There are a few principle functions for reading data into R.
- read.table and read.csv for reading tabular data
- readLines, for reading lines of a text file
- source for reading in R code files (inverse of dump)
- dget, for reading in R code files (inverse of dput)
- load, for reading in saved workspaces
- unserialize, for reading single R objects in binary form
Writing functions analogous to the reading ones:
- write.table
- writeLines
- dump
- dput
- save
- serialize
The read.table function is one of the most commonly used functions for reading data. It has a few important arguments:
- file, the name of a file or a connection
- header, logical indicating if the file has a header line
- sep, a string indicating how the columns are separated
- colClasses, a character vector indicating the class of each column in the dataset
- nrows, the number of rows in the dataset
- comment.char, a character string indicating the comment character
- skip, the number of lines to skip from the beginning
- stringsAsFactors, should character variables be coded as factors
With much larger datasets, doing the following things will make your life easier and will prevent R from choking.
- Read the help page for read.table, which contains many hints
- Make a rough calculation of the memory required to store your datasets. If the dataset is larger than the amount of RAM on your computer, you can probably stop right here.

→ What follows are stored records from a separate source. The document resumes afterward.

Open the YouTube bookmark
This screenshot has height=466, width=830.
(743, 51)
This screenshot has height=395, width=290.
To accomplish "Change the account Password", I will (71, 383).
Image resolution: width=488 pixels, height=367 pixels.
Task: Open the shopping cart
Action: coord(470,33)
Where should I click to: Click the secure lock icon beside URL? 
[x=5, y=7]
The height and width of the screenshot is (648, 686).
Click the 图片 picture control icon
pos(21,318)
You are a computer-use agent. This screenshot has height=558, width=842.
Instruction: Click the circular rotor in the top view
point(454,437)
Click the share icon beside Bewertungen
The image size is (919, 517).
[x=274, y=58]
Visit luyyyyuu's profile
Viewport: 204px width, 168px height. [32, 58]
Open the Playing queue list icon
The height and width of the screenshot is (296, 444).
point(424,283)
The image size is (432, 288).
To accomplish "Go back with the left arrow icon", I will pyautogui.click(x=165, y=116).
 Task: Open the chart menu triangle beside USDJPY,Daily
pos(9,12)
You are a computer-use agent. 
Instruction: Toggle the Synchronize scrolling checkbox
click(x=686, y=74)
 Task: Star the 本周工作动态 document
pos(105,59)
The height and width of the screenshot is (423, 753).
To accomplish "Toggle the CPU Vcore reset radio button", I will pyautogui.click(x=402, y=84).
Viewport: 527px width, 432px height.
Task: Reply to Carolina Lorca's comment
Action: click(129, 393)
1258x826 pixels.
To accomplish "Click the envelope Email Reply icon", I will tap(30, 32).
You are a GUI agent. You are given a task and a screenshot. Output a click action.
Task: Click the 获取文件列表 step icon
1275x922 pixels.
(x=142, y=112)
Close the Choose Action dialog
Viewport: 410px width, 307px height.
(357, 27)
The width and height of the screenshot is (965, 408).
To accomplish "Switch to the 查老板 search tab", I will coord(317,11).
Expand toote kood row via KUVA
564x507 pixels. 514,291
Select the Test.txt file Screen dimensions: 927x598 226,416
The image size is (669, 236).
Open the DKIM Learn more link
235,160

- Set comment.char = "" if there are no commented lines in your file
- Use the colClasses argument. It can make read.table up to twice as fast since it doesn't have to guess what datatypes to make your fields.
- Set nrows. This doesn't make R run faster but it helps with memory usage. A mild overestimate is okay. You can use the Unix tool wc to calculate the number of lines in a file.
In general, when using R with larger datasets, it's useful to know a few things about your system.
- How much memory is available?
- What other applications are in use?
- Are there other users logged into the same system?
- What operating system?
- Is the OS 32 or 64 bit?
I have a data frame with 1,500,000 rows and 120 columns, all of which are numeric data. Roughly, how much memory is required to store this data frame?
1,500,000 x 8 bits/numeric
= 1440000000 bytes = 1440000000 / 220 bytes/MB = 1,373.29MB = 1.34 GB
You will need roughly double the memory to read data into R because of the overhead.